[Quoted passage start]

Ingo Swann or the question: How to believe?

I find it odd that I should have sensed the death of this non-committal prima donna, but I did: 12 hours of headache and heart racing. True, I only made the connection afterwards, looking for somebody who had died during that time, but it's still not arbitrary. I sensed the same thing when Alexander Grothendieck died, only that time for 72 hours, ending a few hours after his death. Then, when his death was reported and I saw how he looked like in his latter days, I wondered whether someone like that had died the first time I sensed this as well, and I found Ingo Swann.

Alexander Grothendieck was of course known to me as a Bourbaki member. After he left mathematics and settled in the Pyrenees he reportedly continued writing, but I guess not much of this effort will ever be published, and if it would, I guess it wouldn't be particularly easy to read.

So, naturally in a way, I've finally decided to take a closer look at Ingo Swann to see what these rather painful episodes might have been about.

And right there lies the first difficulty, for Ingo Swann preferred to pretend that he wasn't about anything.

[Quoted passage end]

What you need to do –
Copy out the passage about Ingo Swann above word for word, keeping every line and its punctuation unchanged.

[Source data start]

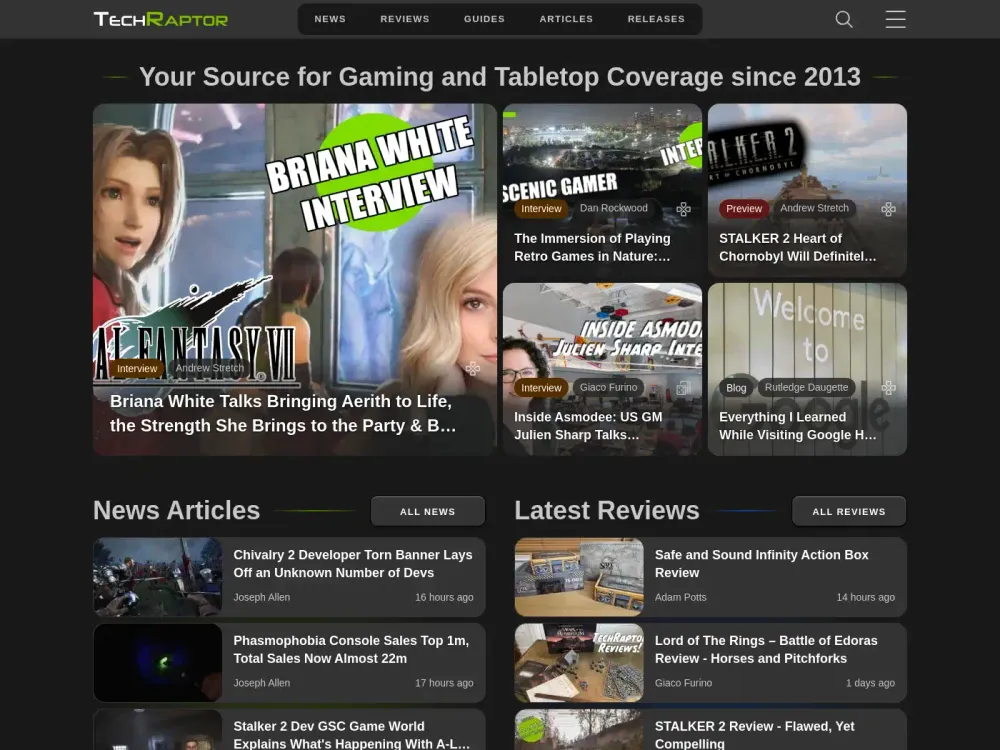Click platform icon on Google visit blog card

(x=888, y=388)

[Source data end]

Completed task –
Ingo Swann or the question: How to believe?

I find it odd that I should have sensed the death of this non-committal prima donna, but I did: 12 hours of headache and heart racing. True, I only made the connection afterwards, looking for somebody who had died during that time, but it's still not arbitrary. I sensed the same thing when Alexander Grothendieck died, only that time for 72 hours, ending a few hours after his death. Then, when his death was reported and I saw how he looked like in his latter days, I wondered whether someone like that had died the first time I sensed this as well, and I found Ingo Swann.

Alexander Grothendieck was of course known to me as a Bourbaki member. After he left mathematics and settled in the Pyrenees he reportedly continued writing, but I guess not much of this effort will ever be published, and if it would, I guess it wouldn't be particularly easy to read.

So, naturally in a way, I've finally decided to take a closer look at Ingo Swann to see what these rather painful episodes might have been about.

And right there lies the first difficulty, for Ingo Swann preferred to pretend that he wasn't about anything.